No dia 29 de janeiro, a espera atingiu o ápice, com 509 pessoas aguardando vaga. Nesse mesmo dia, os hospitais militares tinham 52 leitos clínicos livres.
O governo passou a transferir doentes mais graves. Desde 15 de janeiro, 529 pessoas foram levadas a outros estados e ao Distrito Federal —37 delas morreram e 173 se recuperaram.
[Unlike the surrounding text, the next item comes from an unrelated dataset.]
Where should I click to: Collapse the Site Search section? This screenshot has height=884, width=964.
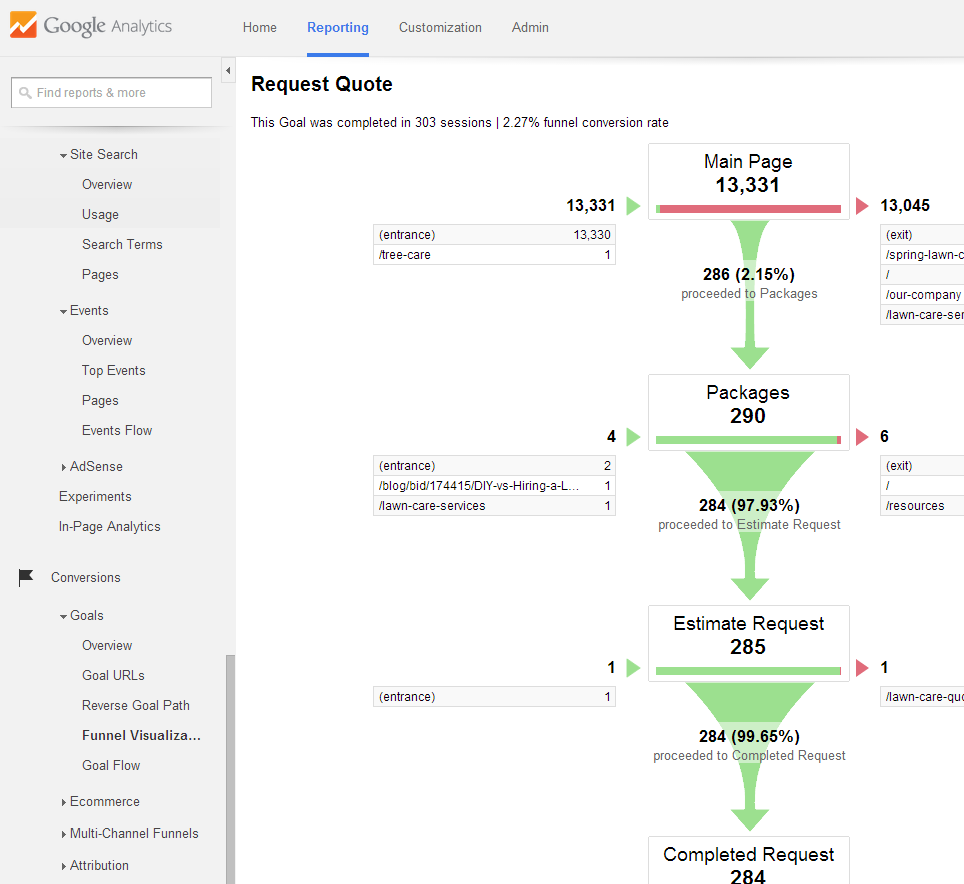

Os demais continuam o tratamento longe de casa.
Defesa: Reserva para segurança dos militares
O Ministério da Defesa afirmou ao UOL que os leitos estão vazios para internar militares caso adoeçam e não sinalizou com a possibilidade de ceder vagas ao SUS (Sistema Único de Saúde).
"Estes [leitos] constituem reserva técnica para garantir a saúde do pessoal militar e, assim, assegurar a possibilidade de seu restabelecimento para o pleno e pronto emprego das Forças Armadas", disse.
Ainda de acordo com o ministério, os hospitais têm um "rol delimitado de beneficiários" e "o sistema de saúde das Forças Armadas é parcialmente custeado com recursos privados dos militares e de seus dependentes".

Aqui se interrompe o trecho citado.